Starting with the line that contains "Where should I", repeat exactly every line through the last one in the records below, and leave out the pictures.

Data supplied:
★ ★ ★ ★

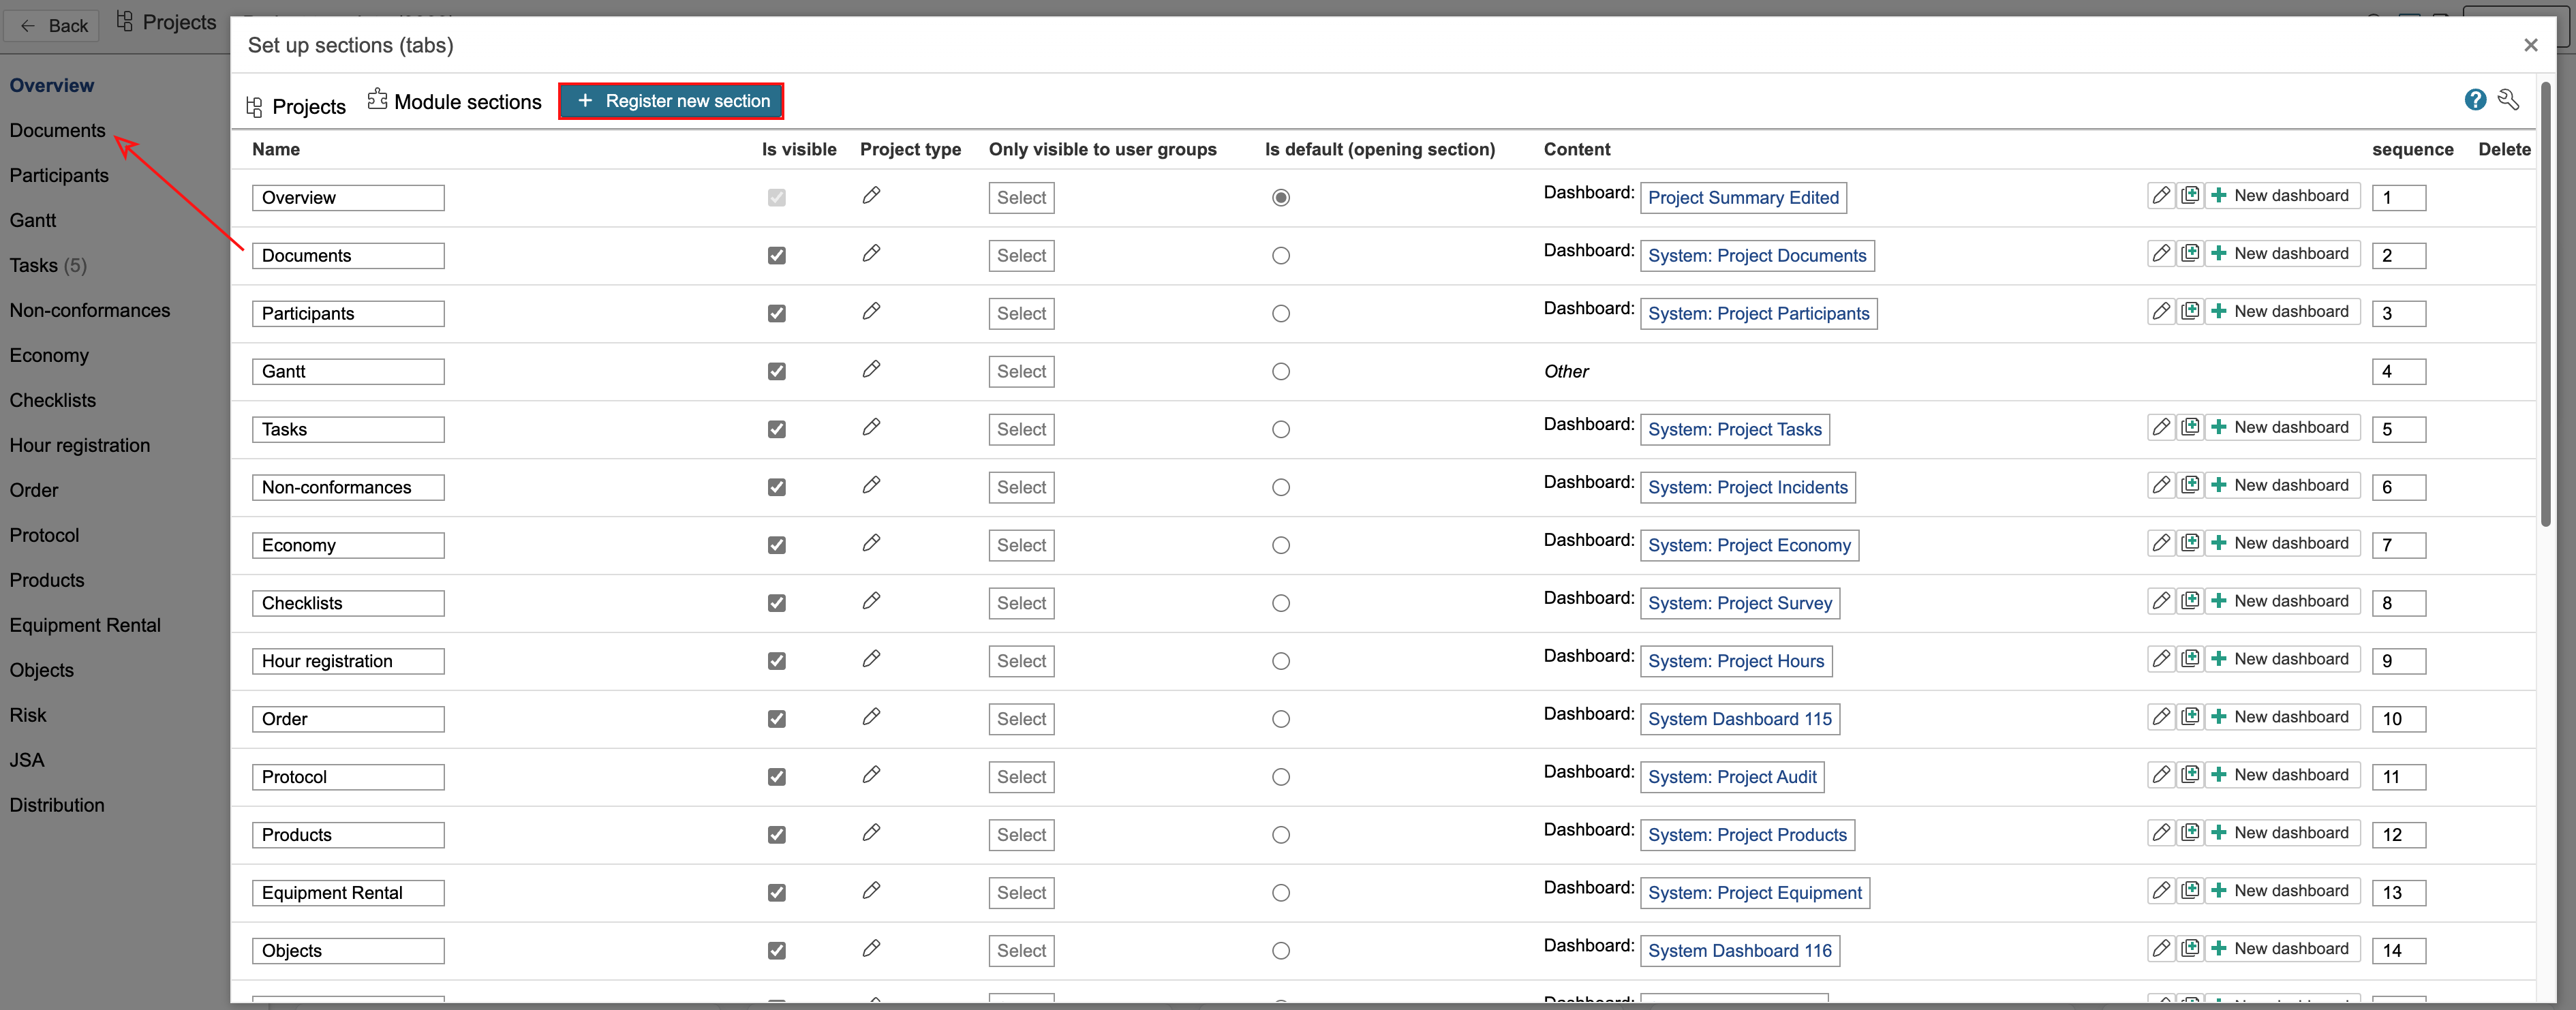Edit project type for Documents row
Screen dimensions: 2576x1010
pos(871,254)
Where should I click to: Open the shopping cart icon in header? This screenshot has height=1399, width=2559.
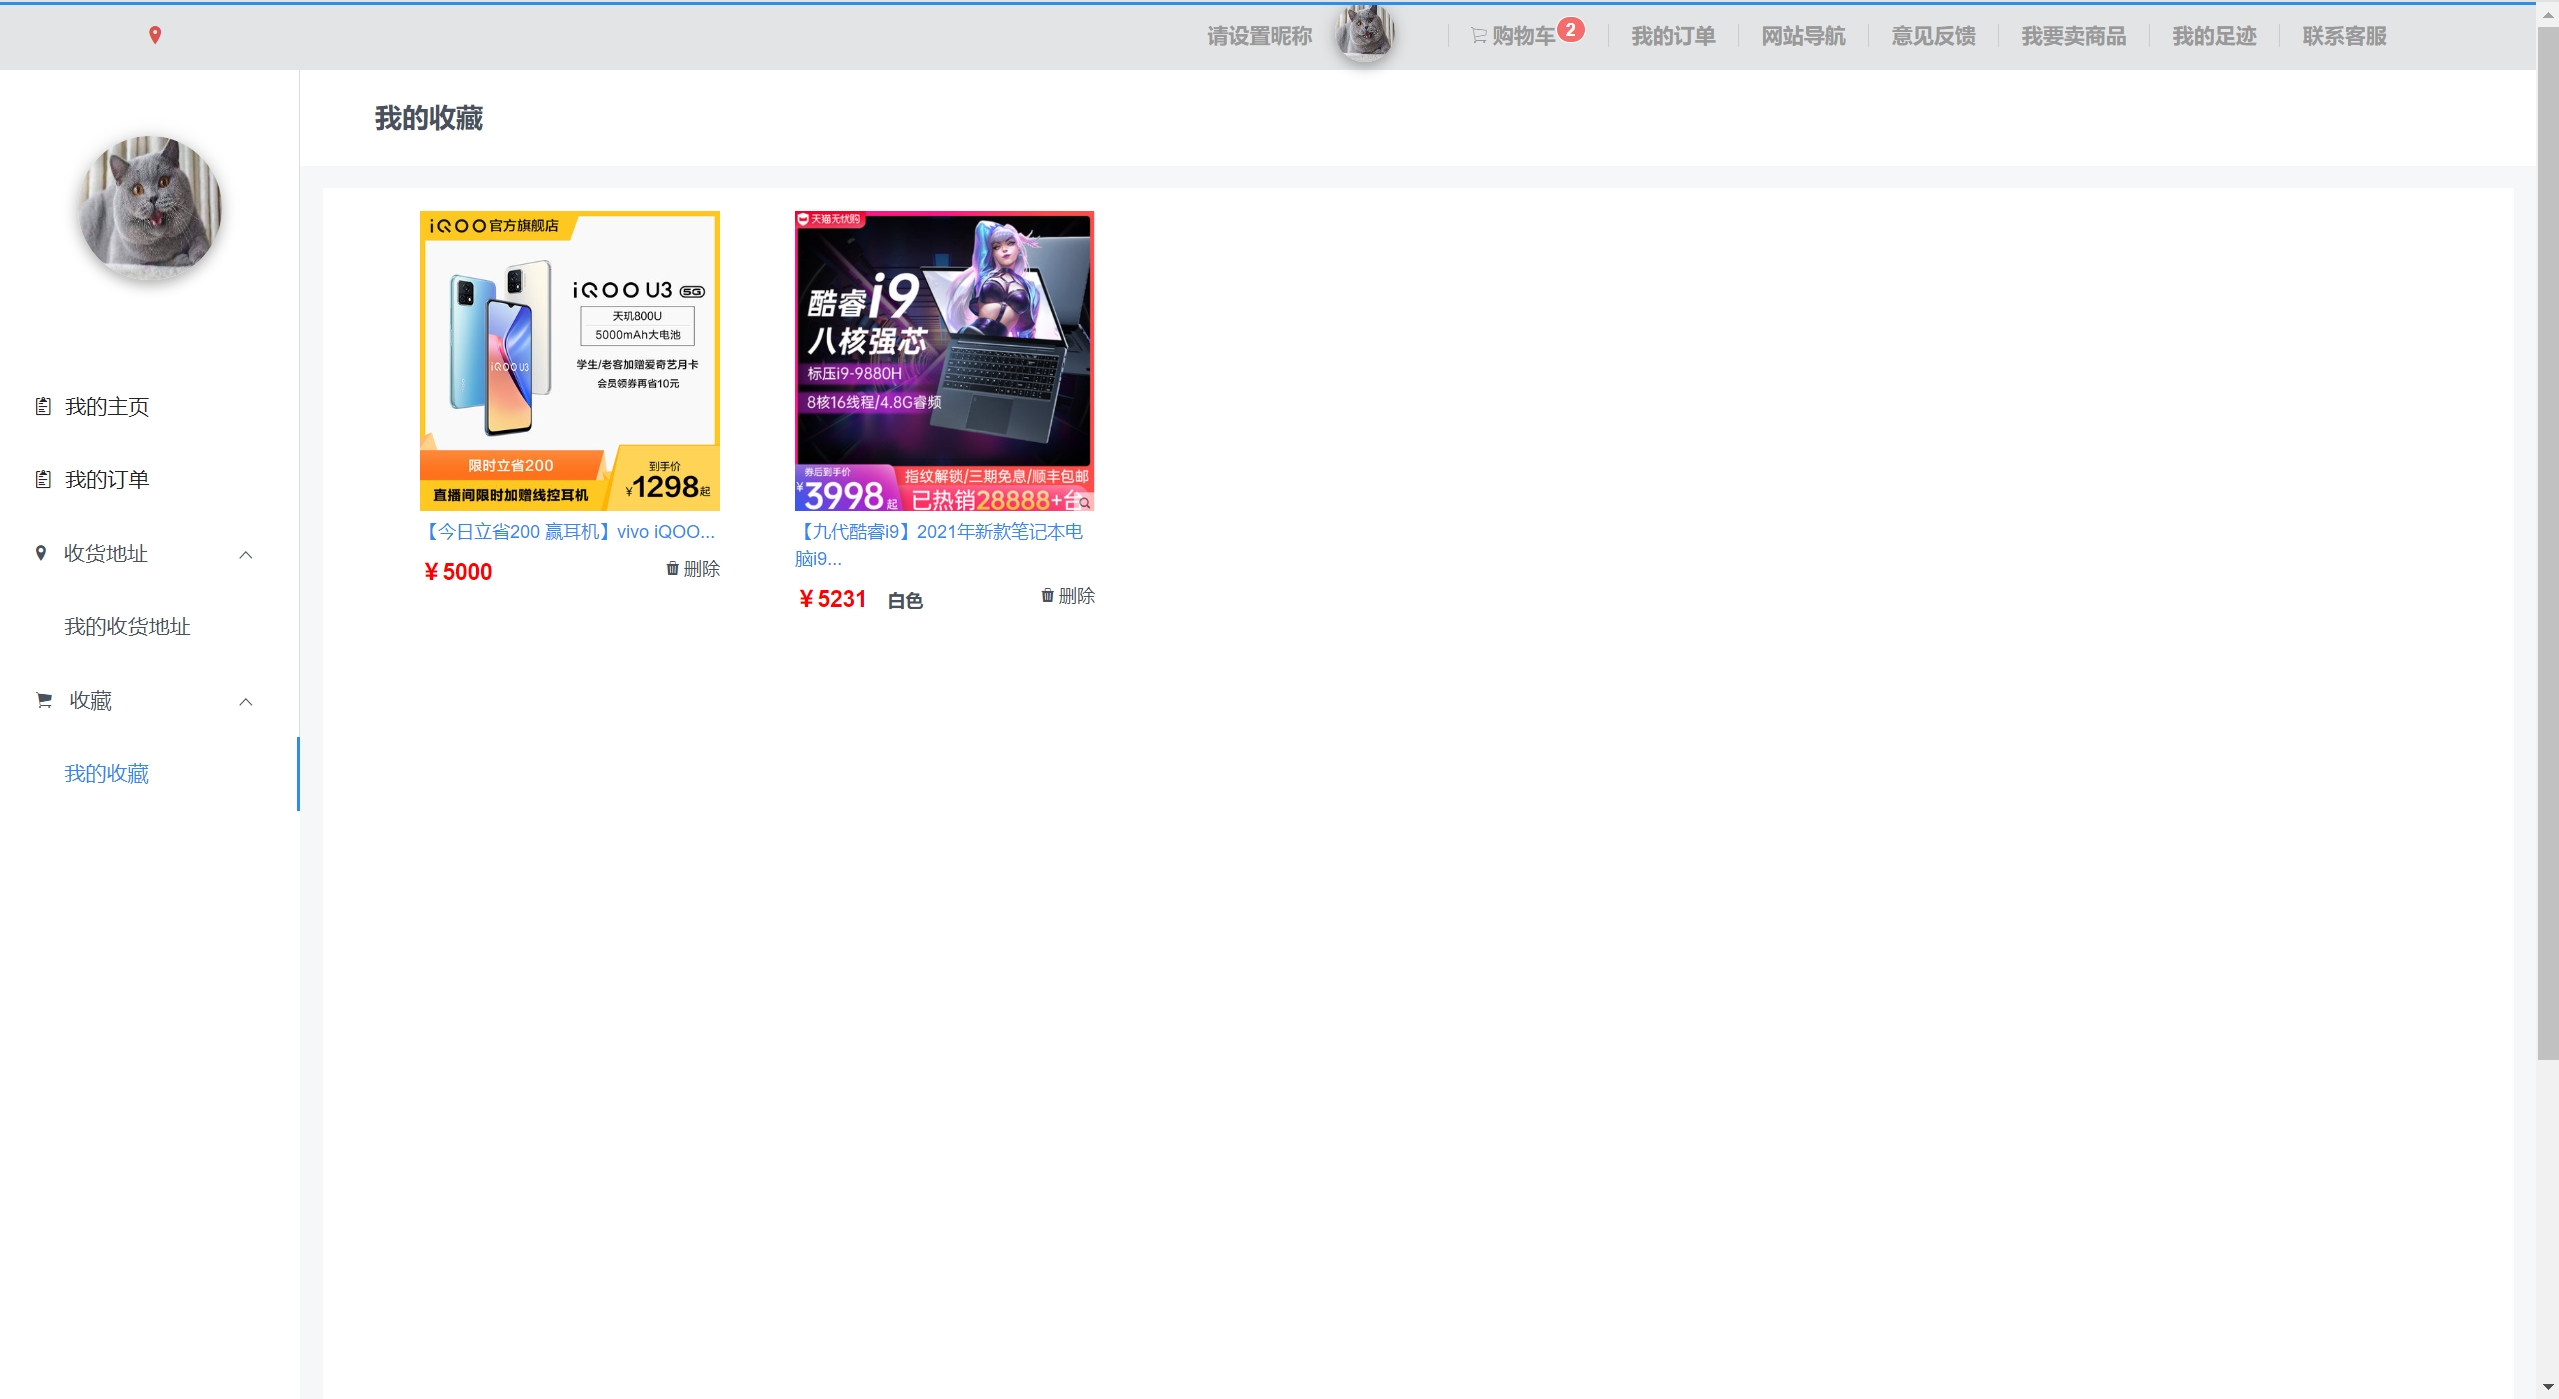pos(1478,36)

★ ★ ★ ★

Solution to this problem:
Where should I click to: Open the shopping cart icon in header? This screenshot has height=1399, width=2559.
pos(1478,36)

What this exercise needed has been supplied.